Corruption in governance breeds antibiotic resistance

March 26, 2015 02:12 am | Updated November 16, 2021 06:59 pm IST

A sample bottle containing E. coli bacteria is seen at the Health Protection Agency in north London March 9, 2011.

A sample bottle containing E. coli bacteria is seen at the Health Protection Agency in north London March 9, 2011.

This is the startling conclusion that an Australian research group has arrived at. Infection by pathogenic bacteria occurs the world over. And scientists and pharma companies are busy discovering and inventing yet another molecule to kill the pathogens, when penicillin was first made and used by Alexander Fleming, it proved so effective that it was heralded as the wonder drug that saved the lives of millions across the world-and won him the Nobel Prize in 1945. But, widespread use of it made the bacteria resistant to penicillin and new antibiotic molecules such as streptomycin had to be invented. By now we have what is referred to as the fourth generation antibiotics.

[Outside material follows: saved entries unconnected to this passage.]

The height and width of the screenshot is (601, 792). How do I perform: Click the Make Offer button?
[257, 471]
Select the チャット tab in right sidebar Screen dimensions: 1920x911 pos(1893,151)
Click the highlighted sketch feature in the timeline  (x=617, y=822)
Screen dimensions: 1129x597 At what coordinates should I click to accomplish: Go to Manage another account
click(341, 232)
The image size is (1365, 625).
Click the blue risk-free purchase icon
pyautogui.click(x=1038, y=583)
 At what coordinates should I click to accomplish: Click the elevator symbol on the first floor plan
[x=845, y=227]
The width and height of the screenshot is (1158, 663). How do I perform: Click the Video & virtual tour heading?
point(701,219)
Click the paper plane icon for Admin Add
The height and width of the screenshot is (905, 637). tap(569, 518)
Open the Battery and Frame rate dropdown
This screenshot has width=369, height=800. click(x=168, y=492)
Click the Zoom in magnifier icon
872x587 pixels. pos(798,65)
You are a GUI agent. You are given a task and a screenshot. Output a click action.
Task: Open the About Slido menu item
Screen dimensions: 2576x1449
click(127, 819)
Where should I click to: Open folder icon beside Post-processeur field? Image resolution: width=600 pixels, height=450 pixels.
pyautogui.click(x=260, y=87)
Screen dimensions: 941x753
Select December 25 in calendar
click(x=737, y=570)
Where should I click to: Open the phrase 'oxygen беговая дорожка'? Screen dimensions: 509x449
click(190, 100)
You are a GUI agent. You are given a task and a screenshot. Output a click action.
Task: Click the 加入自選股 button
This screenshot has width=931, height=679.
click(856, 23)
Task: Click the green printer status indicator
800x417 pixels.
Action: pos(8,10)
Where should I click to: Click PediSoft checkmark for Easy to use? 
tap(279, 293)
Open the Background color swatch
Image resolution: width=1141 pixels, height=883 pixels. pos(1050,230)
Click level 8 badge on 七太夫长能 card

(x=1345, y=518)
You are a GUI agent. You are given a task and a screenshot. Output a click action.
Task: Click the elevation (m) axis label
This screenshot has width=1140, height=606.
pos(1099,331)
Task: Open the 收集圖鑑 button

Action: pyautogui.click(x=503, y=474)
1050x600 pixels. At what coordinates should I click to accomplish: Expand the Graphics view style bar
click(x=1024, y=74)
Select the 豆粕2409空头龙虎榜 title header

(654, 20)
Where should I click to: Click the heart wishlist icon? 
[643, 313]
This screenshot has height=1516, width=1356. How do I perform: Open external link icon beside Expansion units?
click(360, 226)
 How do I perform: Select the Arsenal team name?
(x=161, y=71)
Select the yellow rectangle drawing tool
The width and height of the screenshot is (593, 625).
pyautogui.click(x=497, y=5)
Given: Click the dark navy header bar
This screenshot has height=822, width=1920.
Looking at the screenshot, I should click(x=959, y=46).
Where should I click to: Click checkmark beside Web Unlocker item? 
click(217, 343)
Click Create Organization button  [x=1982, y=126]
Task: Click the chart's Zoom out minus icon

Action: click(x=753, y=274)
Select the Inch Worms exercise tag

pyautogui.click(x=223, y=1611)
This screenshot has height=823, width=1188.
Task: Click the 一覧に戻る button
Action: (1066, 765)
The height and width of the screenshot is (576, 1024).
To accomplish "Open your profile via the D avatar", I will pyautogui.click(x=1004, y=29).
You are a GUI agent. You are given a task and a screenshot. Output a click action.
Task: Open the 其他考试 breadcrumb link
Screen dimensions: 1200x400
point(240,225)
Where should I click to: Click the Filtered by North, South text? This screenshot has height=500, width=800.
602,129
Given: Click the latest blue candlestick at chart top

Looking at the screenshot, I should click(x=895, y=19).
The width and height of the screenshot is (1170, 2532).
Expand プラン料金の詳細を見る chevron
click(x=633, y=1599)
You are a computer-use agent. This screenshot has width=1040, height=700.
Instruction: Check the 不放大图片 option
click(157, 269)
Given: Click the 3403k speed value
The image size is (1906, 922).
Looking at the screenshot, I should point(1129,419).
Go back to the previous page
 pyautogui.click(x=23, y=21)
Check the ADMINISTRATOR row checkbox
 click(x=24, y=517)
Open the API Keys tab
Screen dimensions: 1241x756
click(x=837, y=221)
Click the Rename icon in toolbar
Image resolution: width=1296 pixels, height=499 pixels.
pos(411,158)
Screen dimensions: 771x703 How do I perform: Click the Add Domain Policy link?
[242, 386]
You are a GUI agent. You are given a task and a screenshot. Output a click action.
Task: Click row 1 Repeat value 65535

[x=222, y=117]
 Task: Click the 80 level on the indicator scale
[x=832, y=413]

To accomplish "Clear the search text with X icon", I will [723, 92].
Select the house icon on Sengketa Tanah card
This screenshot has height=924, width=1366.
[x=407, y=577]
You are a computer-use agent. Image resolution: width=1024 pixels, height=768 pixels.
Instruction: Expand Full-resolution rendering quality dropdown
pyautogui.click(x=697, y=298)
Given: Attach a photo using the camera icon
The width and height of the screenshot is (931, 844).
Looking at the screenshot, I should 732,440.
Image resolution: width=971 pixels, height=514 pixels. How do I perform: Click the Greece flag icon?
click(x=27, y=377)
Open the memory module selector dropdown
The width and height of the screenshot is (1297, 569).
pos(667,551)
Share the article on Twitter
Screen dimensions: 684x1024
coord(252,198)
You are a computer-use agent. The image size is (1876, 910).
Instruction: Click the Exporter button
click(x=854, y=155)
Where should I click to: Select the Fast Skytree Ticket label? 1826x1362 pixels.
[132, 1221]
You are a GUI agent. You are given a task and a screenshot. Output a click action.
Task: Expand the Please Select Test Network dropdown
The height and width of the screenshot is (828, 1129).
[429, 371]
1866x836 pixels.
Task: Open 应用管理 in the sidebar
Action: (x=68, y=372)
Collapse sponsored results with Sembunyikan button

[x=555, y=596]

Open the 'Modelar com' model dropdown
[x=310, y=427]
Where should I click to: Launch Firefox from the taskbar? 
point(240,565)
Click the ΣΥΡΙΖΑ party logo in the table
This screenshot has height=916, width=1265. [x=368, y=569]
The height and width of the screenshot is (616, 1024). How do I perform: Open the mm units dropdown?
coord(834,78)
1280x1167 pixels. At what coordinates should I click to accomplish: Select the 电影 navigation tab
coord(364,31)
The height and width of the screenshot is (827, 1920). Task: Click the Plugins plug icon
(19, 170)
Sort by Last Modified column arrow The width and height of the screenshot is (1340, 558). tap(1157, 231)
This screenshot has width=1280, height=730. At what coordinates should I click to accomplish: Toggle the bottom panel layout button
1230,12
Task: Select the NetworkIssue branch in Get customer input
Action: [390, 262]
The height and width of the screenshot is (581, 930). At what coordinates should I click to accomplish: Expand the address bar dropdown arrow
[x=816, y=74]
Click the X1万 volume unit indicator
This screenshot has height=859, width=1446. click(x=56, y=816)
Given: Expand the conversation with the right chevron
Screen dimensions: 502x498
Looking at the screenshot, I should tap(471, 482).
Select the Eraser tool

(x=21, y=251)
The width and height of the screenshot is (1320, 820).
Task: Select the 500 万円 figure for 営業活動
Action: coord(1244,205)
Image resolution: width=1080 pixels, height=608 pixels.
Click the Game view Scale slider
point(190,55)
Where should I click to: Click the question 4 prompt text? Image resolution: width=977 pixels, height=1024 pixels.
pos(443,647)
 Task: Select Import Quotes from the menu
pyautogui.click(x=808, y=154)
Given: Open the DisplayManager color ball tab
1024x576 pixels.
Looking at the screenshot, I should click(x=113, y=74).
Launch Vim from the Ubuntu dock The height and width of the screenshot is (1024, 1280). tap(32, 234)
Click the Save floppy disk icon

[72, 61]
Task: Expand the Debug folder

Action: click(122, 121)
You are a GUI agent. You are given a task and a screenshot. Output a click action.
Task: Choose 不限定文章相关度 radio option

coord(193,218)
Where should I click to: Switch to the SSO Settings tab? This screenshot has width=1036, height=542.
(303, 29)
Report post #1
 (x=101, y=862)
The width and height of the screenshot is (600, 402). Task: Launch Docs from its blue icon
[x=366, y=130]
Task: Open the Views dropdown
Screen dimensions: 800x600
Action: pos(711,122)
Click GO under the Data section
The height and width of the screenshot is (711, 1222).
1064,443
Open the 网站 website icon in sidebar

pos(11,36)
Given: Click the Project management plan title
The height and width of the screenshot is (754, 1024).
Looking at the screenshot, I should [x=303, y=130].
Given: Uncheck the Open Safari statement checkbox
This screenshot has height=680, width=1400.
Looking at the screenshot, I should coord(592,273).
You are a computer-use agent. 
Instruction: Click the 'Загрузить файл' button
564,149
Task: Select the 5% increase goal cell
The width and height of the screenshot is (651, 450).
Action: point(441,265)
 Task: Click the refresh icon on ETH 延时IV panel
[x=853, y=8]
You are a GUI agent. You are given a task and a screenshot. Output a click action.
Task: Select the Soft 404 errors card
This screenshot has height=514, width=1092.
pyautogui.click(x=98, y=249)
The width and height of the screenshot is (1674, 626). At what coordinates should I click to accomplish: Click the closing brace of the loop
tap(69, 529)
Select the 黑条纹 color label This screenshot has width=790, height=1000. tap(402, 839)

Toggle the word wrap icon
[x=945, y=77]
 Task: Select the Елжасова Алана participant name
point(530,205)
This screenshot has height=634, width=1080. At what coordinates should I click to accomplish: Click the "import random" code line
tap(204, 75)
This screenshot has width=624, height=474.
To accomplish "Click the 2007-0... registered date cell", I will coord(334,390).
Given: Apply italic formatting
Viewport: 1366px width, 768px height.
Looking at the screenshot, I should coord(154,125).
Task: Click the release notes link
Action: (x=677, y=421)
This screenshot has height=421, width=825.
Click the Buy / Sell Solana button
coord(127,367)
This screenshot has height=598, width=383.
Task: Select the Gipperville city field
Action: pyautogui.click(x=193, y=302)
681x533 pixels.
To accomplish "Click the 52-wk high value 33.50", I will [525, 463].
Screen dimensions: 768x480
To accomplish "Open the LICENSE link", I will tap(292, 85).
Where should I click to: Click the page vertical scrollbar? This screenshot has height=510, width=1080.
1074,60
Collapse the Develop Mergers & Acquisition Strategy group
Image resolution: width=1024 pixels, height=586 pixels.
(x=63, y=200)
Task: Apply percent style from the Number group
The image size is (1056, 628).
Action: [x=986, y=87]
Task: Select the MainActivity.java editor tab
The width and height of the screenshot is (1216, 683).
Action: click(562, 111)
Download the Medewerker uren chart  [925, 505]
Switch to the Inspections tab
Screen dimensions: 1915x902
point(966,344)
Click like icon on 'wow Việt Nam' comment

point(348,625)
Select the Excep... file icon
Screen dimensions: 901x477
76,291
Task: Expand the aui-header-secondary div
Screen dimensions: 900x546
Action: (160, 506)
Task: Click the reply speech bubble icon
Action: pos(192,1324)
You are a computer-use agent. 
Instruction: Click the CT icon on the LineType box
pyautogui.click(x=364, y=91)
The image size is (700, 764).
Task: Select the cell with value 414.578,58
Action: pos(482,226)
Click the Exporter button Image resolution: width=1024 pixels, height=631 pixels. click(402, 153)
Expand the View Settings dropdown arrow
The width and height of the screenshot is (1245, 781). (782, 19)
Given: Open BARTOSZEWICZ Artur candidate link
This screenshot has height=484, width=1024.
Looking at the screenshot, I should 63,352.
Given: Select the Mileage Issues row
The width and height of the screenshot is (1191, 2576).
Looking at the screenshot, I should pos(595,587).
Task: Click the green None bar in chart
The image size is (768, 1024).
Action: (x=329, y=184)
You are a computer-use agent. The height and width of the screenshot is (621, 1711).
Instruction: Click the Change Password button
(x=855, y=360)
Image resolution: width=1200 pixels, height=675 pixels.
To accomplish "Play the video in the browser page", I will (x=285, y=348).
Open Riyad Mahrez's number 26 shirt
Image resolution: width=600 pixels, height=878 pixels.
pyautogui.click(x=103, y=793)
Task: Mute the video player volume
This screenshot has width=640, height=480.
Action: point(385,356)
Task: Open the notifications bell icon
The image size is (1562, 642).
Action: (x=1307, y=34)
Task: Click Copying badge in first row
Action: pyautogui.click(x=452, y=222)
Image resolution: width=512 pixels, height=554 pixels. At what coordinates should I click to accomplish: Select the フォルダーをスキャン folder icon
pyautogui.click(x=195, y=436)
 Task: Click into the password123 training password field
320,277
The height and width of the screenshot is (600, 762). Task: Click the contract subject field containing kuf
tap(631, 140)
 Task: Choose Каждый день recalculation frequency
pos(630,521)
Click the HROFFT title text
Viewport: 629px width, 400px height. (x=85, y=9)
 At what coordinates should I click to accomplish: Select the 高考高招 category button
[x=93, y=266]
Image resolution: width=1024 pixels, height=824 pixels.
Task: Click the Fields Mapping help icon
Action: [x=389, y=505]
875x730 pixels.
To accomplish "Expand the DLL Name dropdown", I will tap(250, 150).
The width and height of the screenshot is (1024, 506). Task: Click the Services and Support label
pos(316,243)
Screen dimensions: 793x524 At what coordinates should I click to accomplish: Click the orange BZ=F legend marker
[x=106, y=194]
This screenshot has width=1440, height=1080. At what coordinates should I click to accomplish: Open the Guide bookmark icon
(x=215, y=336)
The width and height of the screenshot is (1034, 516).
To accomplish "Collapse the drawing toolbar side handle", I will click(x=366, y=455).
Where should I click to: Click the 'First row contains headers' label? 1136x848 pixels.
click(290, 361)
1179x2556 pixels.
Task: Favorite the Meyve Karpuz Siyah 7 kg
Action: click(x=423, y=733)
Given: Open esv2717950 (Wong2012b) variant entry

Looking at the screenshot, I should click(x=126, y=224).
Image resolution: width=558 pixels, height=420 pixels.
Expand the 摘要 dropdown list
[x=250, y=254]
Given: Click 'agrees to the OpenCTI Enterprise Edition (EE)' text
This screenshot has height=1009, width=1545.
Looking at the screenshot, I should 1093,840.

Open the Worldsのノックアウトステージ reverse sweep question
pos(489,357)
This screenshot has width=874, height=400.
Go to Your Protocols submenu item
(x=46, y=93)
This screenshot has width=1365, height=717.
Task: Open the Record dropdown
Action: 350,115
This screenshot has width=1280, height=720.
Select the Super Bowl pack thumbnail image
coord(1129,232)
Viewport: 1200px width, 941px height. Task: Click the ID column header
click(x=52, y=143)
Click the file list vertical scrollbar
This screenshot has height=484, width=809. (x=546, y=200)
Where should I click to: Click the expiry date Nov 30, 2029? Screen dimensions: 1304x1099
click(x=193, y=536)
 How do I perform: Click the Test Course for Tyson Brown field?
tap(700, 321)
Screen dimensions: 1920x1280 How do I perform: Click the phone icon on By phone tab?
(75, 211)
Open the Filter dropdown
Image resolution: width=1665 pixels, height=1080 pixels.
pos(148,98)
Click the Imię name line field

What causes resistance to antibiotics? Bacteria have a life cycle and generation time of hours and days. And when a colony of such bacteria is treated with a drug like penicillin, the colony is wiped out. But in the colony, an occasional mutation may occur by random chance, and generate a cousin which is resistant to the action of the drug being used. And given the time frame of reproduction, this drug-resistant mutant can multiply and take over the colony. We now have an antibiotic-resistant strain of the pathogen. The more you try to kill them with the same antibiotic the less successful you are. And you now have to look for a new generation antibiotic drug to wipe out the resistant variety of pathogens.

How then does one win this battle? It costs money, stopping the use of such drugs which are found to be of no use any longer, and discover/invent new ones. It also helps if the community keeps its water and environment — the breeding grounds of pathogenic germs — clean or “swach”. This needs money, understanding and action by the community at large, and use of new generation antibiotics rather than the earlier ones which no longer kill the infecting germ. The war against antibiotic resistance is thus dependent on not just new generations of drugs but also action by the community, the health authorities and the governments.

The Australian group, led by Dr. Peter Collignon of the Canberra Hospital, Australian National University, decided to study the contributions made by each of the above parameters to antibiotic resistance across the 28 nations of Europe. The parameters were: (1) The quantity of antibiotic usage in people (defined daily dose per 1000 people per day or DDD), (2) The availability of data on antibiotic resistance of a few well known pathogens affecting our health (ABR) ( Streptococcus , pseudomonas , Klebsiella , E. coli , E. faecium and E. faecalis ), (3) The level of people educated at the tertiary level (TER), (4) The major economic activity- agriculture, trade, technology and others in the country (AGR), (5) The normalized per capita gross domestic product, which defines the economic status of the country (PGDP), and (6) The quality of governance (GOV), the level of corruption and how it is handled and effects the governance; the one with the worst governance and high level of corruption scored as of 0 and the best governed (or the least corruption) scored 6, in a scale of 0 to 6.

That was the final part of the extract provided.